Modulation of the c-Maf transcription factor: a new perspective for multiple myeloma

Multiple myeloma (MM) is a malignant hematological disorder characterized by clonal proliferation of plasma cells in the bone marrow, recently proposed as a model system for the comprehension of tumor biology[1]. Over-expression of Maf basic leucine zipper (LZ) transcription factors, either by specific chromosomal translocations or by other mechanisms, occurs in 50% of MM cases[2]. c-Maf signature, in particular, is associated with a poor prognosis, high proliferation index and low median survival. The deregulation of c-Maf plays an important pathogenetic role, leading to an abnormal expression of a wide set of genes, including CCND2, ITGB7 and ARK5 and others, whose products regulate processes such as cell proliferation, adhesion, invasion and cell-cell communication[3]. In this work, Maf basic LZ has been produced by solid phase peptide synthesis (SPPS)[4] and characterized in terms of secondary structure and dimerization properties. Peptidic c-Maf dimerization inhibitors have been rationally designed and their ability to interact with synthetic LZ was studied using circular dichroism spectroscopy and MALDI TOF techniques. The putative inhibitors interacted selectively with c-Maf LZ domain, affecting the degree of structural organization and destabilizing homodimers.

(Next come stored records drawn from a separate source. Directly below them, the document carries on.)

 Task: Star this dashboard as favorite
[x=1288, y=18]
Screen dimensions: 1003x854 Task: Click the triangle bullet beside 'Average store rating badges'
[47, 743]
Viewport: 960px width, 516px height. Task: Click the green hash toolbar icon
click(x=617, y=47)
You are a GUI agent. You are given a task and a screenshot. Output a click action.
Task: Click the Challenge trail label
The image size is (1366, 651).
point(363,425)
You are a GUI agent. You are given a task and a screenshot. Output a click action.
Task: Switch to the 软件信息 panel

These molecules were able to drive the folding of c-Maf, an intrinsically disordered protein, suggesting an alternative way to interfere with transcription factors, based on a “folding distractor” rather than a “folding disruptor”. Finally, we demonstrated that the combination between protein domains SPPS and secondary and quaternary structure analysis allow to build up a simple experimental platform to test LZ dimerization inhibitors [5].